Let us denote $s(a,b,\cdots,c)=(a+b+\cdots+c)^n-(a^n+b^n+\cdots+c^n).$ I have two examples:
$$xy=\frac{s(x,y)}{2} \tag{$n=2$}$$
$$xyz=\frac{s(x,y,z)-\big(s(x,y)+s(y,z)+s(z,x)\big)}{6} \tag{$n=3$}$$
My scratchwork was getting tedious so I didn't finish the $n=4$ case. Besides this I haven't really made any substantive headway, but I did derive the following equality. We denote $\mathrm{pt}\,\lambda$ the number of parts of an integer partition $\lambda\vdash n$, and $m_\lambda$ the sum of all monomials of shape $\lambda$ in $x_j,j\in J$.
$$T_{J,\ell}:=\sum_{\large I\subseteq J \atop \large |I|=\ell}\left(\sum_{i\in I}x_i\right)^n=\sum_{\large \lambda\vdash n \atop \large \mathrm{pt}\lambda\le\ell}\binom{n}{\lambda}\binom{|J|-|I|}{\ell-\mathrm{pt}\,\lambda}m_\lambda.$$
This can be justified as follows: expanding the inner summands of the LHS with the multinomial theorem will result in the terms $m_\lambda$ (with the appropriate multinomial coefficents), times the count of supersets $I$ ($\subseteq J$) of cardinality $\ell$ containing a particular subset $K$ of cardinality $\mathrm{pt}\,\lambda$; construct such $I$ by choosing $|K/I|$ elements out of $|J/I|$ available. In our context $J=[n]$ of course.
The reason I mention this is that the $T_{[n],\ell}$'s appear to be relevant in the computations I was going through for $n=2,3,4$ (as if inverting a linear system in the $m_\lambda$'s...). It may or may not be the correct way of thinking about the problem. I guess my question is then:
- Is the hypothesis correct?
- If so, how would we prove it?
- (Optional) If this isn't already inherently answered in the hypothetical proof, how would we explicitly compute what the combinations of powers are?

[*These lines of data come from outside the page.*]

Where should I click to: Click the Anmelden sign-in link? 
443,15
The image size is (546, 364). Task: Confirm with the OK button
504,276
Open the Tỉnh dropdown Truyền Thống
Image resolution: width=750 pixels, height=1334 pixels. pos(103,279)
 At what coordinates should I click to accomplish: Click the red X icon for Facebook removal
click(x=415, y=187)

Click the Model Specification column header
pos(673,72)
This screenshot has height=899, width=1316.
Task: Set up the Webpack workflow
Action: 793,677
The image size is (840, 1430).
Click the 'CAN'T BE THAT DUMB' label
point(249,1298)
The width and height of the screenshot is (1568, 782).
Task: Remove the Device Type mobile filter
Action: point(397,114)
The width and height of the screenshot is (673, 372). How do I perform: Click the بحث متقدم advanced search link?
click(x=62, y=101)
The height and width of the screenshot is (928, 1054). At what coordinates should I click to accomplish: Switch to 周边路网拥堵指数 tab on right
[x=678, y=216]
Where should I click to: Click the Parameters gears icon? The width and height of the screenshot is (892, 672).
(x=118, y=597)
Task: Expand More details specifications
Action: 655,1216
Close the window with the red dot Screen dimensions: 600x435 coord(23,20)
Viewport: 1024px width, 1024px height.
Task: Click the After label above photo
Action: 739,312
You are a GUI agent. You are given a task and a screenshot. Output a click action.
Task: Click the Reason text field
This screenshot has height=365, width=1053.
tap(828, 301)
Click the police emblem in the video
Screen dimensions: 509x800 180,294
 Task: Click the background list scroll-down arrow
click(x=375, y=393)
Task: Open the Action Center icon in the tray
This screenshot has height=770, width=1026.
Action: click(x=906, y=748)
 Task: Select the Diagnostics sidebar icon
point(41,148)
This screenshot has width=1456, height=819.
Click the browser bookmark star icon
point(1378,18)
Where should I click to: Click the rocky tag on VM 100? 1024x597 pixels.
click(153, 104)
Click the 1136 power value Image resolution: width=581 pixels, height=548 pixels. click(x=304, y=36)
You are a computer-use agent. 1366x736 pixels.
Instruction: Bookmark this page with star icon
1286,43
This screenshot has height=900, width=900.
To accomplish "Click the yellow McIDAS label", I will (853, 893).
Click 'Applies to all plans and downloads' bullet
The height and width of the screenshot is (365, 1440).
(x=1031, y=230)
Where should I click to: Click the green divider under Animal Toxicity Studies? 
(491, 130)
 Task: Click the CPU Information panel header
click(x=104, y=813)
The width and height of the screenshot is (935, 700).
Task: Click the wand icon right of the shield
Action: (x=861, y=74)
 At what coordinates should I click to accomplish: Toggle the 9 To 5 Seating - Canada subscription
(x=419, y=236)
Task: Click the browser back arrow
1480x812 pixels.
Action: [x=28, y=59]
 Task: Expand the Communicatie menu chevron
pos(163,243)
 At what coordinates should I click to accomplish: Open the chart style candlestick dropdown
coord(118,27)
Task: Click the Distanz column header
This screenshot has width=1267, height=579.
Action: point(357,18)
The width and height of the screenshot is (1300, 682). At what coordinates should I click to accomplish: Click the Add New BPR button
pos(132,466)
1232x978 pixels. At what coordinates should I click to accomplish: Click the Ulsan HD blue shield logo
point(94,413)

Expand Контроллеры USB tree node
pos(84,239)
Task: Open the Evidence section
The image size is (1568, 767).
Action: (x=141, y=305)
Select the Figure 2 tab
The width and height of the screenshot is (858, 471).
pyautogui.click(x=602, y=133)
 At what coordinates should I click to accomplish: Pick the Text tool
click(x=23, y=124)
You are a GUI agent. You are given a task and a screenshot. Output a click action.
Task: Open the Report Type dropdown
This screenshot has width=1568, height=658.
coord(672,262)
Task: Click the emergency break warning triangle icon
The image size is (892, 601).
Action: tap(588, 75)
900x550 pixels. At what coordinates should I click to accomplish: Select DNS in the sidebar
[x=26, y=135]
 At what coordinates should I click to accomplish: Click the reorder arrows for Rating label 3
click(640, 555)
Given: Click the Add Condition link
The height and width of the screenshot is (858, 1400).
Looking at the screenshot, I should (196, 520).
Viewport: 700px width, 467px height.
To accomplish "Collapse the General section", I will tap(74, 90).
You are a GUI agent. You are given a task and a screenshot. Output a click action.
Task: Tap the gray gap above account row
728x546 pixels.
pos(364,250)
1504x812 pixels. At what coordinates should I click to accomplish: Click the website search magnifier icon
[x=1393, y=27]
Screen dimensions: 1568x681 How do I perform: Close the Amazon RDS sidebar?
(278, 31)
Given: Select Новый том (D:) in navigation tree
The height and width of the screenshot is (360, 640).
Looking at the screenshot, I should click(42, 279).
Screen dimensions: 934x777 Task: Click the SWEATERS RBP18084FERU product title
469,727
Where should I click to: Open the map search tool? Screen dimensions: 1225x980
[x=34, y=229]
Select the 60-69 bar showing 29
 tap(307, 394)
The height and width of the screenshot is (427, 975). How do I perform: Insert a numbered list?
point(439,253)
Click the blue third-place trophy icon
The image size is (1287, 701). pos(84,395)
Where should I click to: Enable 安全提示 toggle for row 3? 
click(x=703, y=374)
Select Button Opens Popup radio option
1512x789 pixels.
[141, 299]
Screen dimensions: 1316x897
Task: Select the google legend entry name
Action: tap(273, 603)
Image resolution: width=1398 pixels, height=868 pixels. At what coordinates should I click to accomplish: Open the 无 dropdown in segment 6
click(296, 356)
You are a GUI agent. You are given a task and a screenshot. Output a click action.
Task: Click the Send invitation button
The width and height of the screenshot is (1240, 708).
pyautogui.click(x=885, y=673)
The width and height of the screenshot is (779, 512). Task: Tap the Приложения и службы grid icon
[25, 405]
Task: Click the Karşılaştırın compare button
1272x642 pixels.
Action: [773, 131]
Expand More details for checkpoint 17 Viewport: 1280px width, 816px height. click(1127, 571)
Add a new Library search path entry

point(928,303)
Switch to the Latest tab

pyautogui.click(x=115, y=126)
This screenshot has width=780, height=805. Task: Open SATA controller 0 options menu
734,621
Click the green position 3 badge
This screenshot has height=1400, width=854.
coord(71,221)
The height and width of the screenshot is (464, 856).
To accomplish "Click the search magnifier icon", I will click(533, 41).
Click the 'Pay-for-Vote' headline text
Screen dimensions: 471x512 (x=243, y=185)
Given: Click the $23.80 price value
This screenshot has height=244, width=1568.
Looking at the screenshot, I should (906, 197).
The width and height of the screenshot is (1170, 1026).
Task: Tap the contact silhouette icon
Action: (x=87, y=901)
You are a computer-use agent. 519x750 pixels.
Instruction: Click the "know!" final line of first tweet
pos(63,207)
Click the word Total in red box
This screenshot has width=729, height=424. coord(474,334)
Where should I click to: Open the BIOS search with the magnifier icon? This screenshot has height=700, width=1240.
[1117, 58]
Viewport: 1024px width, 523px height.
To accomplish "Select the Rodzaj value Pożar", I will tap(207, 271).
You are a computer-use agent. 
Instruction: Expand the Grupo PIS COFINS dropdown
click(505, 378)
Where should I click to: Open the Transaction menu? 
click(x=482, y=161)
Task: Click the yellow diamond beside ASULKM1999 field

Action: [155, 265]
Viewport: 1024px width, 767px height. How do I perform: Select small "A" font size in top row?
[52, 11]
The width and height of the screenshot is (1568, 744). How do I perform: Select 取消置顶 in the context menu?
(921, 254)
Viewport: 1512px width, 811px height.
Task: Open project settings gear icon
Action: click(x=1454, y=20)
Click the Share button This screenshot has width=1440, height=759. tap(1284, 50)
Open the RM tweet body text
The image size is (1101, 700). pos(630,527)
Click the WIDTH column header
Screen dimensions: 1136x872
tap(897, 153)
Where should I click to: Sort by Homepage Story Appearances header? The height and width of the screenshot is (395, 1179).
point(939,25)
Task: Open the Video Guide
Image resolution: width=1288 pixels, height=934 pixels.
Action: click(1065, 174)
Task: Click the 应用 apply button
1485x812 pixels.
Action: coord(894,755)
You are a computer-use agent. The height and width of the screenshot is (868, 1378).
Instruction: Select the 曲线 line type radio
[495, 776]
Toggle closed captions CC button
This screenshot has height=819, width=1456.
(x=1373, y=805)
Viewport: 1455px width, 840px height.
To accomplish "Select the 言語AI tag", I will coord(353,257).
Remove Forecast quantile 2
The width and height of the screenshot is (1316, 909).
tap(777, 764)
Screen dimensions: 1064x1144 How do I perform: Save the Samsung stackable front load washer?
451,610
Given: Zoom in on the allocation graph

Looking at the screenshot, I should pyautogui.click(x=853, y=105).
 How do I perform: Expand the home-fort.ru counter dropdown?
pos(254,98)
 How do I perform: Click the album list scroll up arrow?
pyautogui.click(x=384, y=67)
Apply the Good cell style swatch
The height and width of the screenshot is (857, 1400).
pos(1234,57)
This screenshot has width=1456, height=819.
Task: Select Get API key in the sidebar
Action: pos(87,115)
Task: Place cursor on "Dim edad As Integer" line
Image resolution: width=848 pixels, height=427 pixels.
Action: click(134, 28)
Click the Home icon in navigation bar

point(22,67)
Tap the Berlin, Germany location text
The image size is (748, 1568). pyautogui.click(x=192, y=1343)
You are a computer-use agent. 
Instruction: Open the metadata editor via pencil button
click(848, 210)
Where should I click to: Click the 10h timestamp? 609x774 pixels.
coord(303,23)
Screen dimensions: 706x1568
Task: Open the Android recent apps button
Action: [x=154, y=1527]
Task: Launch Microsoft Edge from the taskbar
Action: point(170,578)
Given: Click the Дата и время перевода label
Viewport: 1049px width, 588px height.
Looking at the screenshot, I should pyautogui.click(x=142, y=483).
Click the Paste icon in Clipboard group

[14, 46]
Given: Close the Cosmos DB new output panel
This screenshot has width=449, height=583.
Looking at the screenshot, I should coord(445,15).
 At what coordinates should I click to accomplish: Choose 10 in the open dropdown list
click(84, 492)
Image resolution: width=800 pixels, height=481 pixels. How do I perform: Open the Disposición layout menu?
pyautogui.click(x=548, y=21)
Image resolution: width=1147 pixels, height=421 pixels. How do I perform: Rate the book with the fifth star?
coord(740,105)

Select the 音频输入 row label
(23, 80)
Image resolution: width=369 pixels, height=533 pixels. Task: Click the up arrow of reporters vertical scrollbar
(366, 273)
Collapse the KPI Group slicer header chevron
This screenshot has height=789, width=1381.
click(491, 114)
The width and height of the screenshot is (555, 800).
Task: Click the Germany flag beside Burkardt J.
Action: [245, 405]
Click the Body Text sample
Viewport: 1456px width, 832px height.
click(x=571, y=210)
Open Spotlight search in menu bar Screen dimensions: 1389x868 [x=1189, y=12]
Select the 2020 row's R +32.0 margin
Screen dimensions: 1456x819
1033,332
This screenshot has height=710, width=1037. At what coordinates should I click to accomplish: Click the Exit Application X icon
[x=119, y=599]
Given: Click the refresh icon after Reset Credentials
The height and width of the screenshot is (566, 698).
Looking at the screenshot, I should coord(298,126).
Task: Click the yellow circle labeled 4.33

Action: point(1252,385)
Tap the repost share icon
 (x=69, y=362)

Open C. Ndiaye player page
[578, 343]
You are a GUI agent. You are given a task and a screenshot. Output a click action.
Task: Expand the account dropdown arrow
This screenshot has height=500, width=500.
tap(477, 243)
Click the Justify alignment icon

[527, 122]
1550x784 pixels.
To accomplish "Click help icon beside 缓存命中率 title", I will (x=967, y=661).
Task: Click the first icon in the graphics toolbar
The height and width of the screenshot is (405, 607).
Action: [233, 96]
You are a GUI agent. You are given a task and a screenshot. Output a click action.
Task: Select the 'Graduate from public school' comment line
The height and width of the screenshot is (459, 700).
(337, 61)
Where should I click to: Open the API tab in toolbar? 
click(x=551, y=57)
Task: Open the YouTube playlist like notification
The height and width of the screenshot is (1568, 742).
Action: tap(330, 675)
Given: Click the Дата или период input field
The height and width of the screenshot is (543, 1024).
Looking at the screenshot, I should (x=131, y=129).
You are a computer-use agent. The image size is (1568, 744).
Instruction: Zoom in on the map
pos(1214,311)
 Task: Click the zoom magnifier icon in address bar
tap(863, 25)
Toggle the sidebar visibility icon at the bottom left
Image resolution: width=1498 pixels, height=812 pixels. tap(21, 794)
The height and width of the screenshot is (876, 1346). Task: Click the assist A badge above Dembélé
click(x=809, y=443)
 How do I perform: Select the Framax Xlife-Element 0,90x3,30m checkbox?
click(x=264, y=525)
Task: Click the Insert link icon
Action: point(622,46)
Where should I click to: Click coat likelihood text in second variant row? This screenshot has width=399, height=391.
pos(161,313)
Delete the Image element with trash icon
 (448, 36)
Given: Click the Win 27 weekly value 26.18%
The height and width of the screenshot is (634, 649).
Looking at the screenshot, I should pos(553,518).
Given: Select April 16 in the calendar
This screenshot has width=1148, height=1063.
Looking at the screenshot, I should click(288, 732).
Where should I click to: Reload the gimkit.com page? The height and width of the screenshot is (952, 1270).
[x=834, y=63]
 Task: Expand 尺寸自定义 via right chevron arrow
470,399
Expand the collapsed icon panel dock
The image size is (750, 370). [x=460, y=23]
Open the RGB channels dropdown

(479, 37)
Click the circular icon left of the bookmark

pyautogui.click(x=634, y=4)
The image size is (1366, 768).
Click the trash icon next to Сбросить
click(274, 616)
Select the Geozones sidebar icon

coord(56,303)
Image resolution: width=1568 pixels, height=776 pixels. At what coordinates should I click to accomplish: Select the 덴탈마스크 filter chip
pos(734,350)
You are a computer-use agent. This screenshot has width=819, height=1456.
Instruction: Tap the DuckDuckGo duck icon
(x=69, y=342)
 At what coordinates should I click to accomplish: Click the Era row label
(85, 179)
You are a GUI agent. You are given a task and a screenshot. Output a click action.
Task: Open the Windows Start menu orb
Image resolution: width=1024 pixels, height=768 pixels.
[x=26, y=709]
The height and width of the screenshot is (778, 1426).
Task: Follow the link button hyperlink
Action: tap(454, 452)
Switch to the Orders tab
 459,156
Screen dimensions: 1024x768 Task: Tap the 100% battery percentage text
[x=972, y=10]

Yes, the hypothesis is correct. There is an explicit construction. Let $$ t(i,n) := \sum_{1 \le k_1 < k_2 < \ldots < k_i \le n} s(x_{k_1},\ldots,x_{k_i}). $$ Then $$ x_1 \cdots x_n = \frac{1}{n!} \sum_{i=0}^{n-2} (-1)^{i} t(n-i,n). $$
Proof. Use the definition of $t$ and the multinomial theorem to obtain the equivalent statement $$ n! \cdot x_1 \cdots x_n = \sum_{i=0}^{n-2} (-1)^i \sum_{1 \le k_1 < \ldots < k_{n-i} \le n} ~~ \sum_{a_1+\ldots+a_{n-i}=n,~a_j \neq n} \binom{n}{a_1,\ldots,a_{n-i}} \prod_{j=1}^{n-i} x_{k_j}^{a_j}. $$ Consider fixed sequences $0< b_1,\ldots,b_m < n$ with $\sum_j b_j = n$ and $1 \le r_1,\ldots,r_m \le n$. The monomial $f := \prod_j x_{r_j}^{b_j}$ appears in all summands of the outer sum with $0 \le i \le n-m$ by choosing $k_j := r_j$ and $a_j := b_j$ for $j \le m$ and $k_j \in (\{1,\ldots,n\} - \{r_j : 1 \le j\le n-i\})$, $b_j := 0$ for $j>m$ (permute indices to meet the "<" requirement). Obviously there are $\binom{n-m}{n-i-m}$ ways to choose the $k_j$s for fixed $i$. Also observe that the multinomial coefficient is the same for every summand (since joining zeroes doesn't change it).
So the total coefficient of the monomial $f$ on the RHS equals $ \sum_{i=0}^{n-m} (-1)^i \binom{n-m}{n-m-i} \binom{n}{b_1,\ldots,b_m}$. For $m<n$, this sum equals $0$. For $n=m$, it equals $n!$, which concludes the proof.